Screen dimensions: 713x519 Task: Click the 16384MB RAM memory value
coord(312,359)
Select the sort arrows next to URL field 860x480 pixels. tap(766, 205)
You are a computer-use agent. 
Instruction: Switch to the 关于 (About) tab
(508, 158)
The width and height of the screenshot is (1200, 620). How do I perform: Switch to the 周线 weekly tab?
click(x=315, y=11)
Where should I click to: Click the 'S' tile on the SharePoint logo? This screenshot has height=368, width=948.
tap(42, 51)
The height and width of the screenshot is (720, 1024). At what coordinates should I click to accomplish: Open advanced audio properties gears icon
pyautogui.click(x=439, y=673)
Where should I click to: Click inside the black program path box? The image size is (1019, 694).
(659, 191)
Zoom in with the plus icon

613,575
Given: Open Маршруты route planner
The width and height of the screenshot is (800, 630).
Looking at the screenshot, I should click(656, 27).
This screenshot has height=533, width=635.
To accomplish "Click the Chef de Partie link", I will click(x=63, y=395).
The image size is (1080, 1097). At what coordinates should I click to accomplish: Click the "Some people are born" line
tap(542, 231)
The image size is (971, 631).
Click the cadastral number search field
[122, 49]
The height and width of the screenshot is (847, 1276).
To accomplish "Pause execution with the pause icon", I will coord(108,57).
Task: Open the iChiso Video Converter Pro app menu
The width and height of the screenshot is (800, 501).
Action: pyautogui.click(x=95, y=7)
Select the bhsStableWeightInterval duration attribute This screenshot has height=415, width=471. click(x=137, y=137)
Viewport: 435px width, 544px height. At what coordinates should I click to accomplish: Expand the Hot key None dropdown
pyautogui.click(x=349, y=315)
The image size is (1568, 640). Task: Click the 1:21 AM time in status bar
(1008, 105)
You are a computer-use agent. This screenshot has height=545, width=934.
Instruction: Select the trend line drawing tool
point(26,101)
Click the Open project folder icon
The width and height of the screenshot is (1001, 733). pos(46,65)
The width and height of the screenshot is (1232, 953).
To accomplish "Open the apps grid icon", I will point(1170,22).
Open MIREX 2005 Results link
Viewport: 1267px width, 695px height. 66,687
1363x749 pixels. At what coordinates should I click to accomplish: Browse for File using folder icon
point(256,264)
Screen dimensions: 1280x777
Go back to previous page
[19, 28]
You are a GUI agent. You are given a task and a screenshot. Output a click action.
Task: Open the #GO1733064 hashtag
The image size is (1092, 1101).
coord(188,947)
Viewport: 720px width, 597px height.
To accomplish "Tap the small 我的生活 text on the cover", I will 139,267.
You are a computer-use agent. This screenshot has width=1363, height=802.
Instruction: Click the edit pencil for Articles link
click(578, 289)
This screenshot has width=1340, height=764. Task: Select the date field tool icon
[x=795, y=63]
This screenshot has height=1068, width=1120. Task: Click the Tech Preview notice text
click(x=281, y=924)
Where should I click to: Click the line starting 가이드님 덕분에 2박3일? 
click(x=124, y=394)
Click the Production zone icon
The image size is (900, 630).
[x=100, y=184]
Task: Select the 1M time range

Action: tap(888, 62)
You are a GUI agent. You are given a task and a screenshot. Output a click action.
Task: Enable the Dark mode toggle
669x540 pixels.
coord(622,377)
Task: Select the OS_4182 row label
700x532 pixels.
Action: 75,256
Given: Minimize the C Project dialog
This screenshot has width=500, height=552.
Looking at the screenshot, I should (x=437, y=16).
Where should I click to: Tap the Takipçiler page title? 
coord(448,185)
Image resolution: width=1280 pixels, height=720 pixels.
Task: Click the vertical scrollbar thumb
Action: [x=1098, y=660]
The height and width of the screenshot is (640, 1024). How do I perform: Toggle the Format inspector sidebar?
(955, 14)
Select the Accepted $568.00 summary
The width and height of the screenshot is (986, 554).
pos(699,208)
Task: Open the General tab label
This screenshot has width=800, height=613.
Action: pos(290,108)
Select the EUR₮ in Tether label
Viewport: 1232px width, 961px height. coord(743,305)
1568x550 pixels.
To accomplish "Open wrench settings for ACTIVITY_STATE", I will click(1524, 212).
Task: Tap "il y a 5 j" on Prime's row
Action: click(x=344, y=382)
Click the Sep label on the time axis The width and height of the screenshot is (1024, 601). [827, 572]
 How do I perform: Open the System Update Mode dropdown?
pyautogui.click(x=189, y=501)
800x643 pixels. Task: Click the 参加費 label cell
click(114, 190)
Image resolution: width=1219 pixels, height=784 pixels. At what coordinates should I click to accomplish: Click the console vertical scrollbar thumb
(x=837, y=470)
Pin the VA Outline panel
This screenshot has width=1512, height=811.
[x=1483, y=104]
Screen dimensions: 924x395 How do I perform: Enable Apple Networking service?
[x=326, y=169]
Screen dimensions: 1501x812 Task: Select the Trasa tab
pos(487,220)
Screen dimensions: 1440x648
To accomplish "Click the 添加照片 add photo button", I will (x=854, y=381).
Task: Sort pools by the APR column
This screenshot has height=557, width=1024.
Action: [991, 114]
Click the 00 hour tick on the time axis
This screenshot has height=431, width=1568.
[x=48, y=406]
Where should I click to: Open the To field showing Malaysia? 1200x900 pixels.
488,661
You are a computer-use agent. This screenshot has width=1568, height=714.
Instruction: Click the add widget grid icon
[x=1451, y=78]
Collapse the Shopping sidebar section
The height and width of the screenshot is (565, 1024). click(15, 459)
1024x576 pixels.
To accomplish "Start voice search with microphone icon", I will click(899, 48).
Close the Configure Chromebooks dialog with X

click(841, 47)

◆ ◆ ◆ ◆ ◆

**Aim of the task**:
The data above should be output exactly, with each line intact.

**Response box**:
Screen dimensions: 713x519 Task: Click the 16384MB RAM memory value
coord(312,359)
Select the sort arrows next to URL field 860x480 pixels. tap(766, 205)
You are a computer-use agent. 
Instruction: Switch to the 关于 (About) tab
(508, 158)
The width and height of the screenshot is (1200, 620). How do I perform: Switch to the 周线 weekly tab?
click(x=315, y=11)
Where should I click to: Click the 'S' tile on the SharePoint logo? This screenshot has height=368, width=948.
tap(42, 51)
The height and width of the screenshot is (720, 1024). At what coordinates should I click to accomplish: Open advanced audio properties gears icon
pyautogui.click(x=439, y=673)
Where should I click to: Click inside the black program path box? The image size is (1019, 694).
(659, 191)
Zoom in with the plus icon

613,575
Given: Open Маршруты route planner
The width and height of the screenshot is (800, 630).
Looking at the screenshot, I should click(656, 27).
This screenshot has height=533, width=635.
To accomplish "Click the Chef de Partie link", I will click(x=63, y=395).
The image size is (1080, 1097). At what coordinates should I click to accomplish: Click the "Some people are born" line
tap(542, 231)
The image size is (971, 631).
Click the cadastral number search field
[122, 49]
The height and width of the screenshot is (847, 1276).
To accomplish "Pause execution with the pause icon", I will coord(108,57).
Task: Open the iChiso Video Converter Pro app menu
The width and height of the screenshot is (800, 501).
Action: pyautogui.click(x=95, y=7)
Select the bhsStableWeightInterval duration attribute This screenshot has height=415, width=471. click(x=137, y=137)
Viewport: 435px width, 544px height. At what coordinates should I click to accomplish: Expand the Hot key None dropdown
pyautogui.click(x=349, y=315)
The image size is (1568, 640). Task: Click the 1:21 AM time in status bar
(1008, 105)
You are a computer-use agent. This screenshot has height=545, width=934.
Instruction: Select the trend line drawing tool
point(26,101)
Click the Open project folder icon
The width and height of the screenshot is (1001, 733). pos(46,65)
The width and height of the screenshot is (1232, 953).
To accomplish "Open the apps grid icon", I will point(1170,22).
Open MIREX 2005 Results link
Viewport: 1267px width, 695px height. 66,687
1363x749 pixels. At what coordinates should I click to accomplish: Browse for File using folder icon
point(256,264)
Screen dimensions: 1280x777
Go back to previous page
[19, 28]
You are a GUI agent. You are given a task and a screenshot. Output a click action.
Task: Open the #GO1733064 hashtag
The image size is (1092, 1101).
coord(188,947)
Viewport: 720px width, 597px height.
To accomplish "Tap the small 我的生活 text on the cover", I will 139,267.
You are a computer-use agent. This screenshot has width=1363, height=802.
Instruction: Click the edit pencil for Articles link
click(578, 289)
This screenshot has width=1340, height=764. Task: Select the date field tool icon
[x=795, y=63]
This screenshot has height=1068, width=1120. Task: Click the Tech Preview notice text
click(x=281, y=924)
Where should I click to: Click the line starting 가이드님 덕분에 2박3일? 
click(x=124, y=394)
Click the Production zone icon
The image size is (900, 630).
[x=100, y=184]
Task: Select the 1M time range

Action: tap(888, 62)
You are a GUI agent. You are given a task and a screenshot. Output a click action.
Task: Enable the Dark mode toggle
669x540 pixels.
coord(622,377)
Task: Select the OS_4182 row label
700x532 pixels.
Action: 75,256
Given: Minimize the C Project dialog
This screenshot has width=500, height=552.
Looking at the screenshot, I should (x=437, y=16).
Where should I click to: Tap the Takipçiler page title? 
coord(448,185)
Image resolution: width=1280 pixels, height=720 pixels.
Task: Click the vertical scrollbar thumb
Action: [x=1098, y=660]
The height and width of the screenshot is (640, 1024). How do I perform: Toggle the Format inspector sidebar?
(955, 14)
Select the Accepted $568.00 summary
The width and height of the screenshot is (986, 554).
pos(699,208)
Task: Open the General tab label
This screenshot has width=800, height=613.
Action: pos(290,108)
Select the EUR₮ in Tether label
Viewport: 1232px width, 961px height. coord(743,305)
1568x550 pixels.
To accomplish "Open wrench settings for ACTIVITY_STATE", I will click(1524, 212).
Task: Tap "il y a 5 j" on Prime's row
Action: click(x=344, y=382)
Click the Sep label on the time axis The width and height of the screenshot is (1024, 601). [827, 572]
 How do I perform: Open the System Update Mode dropdown?
pyautogui.click(x=189, y=501)
800x643 pixels. Task: Click the 参加費 label cell
click(114, 190)
Image resolution: width=1219 pixels, height=784 pixels. At what coordinates should I click to accomplish: Click the console vertical scrollbar thumb
(x=837, y=470)
Pin the VA Outline panel
This screenshot has width=1512, height=811.
[x=1483, y=104]
Screen dimensions: 924x395 How do I perform: Enable Apple Networking service?
[x=326, y=169]
Screen dimensions: 1501x812 Task: Select the Trasa tab
pos(487,220)
Screen dimensions: 1440x648
To accomplish "Click the 添加照片 add photo button", I will (x=854, y=381).
Task: Sort pools by the APR column
This screenshot has height=557, width=1024.
Action: [991, 114]
Click the 00 hour tick on the time axis
This screenshot has height=431, width=1568.
[x=48, y=406]
Where should I click to: Open the To field showing Malaysia? 1200x900 pixels.
488,661
You are a computer-use agent. This screenshot has width=1568, height=714.
Instruction: Click the add widget grid icon
[x=1451, y=78]
Collapse the Shopping sidebar section
The height and width of the screenshot is (565, 1024). click(15, 459)
1024x576 pixels.
To accomplish "Start voice search with microphone icon", I will click(899, 48).
Close the Configure Chromebooks dialog with X

click(841, 47)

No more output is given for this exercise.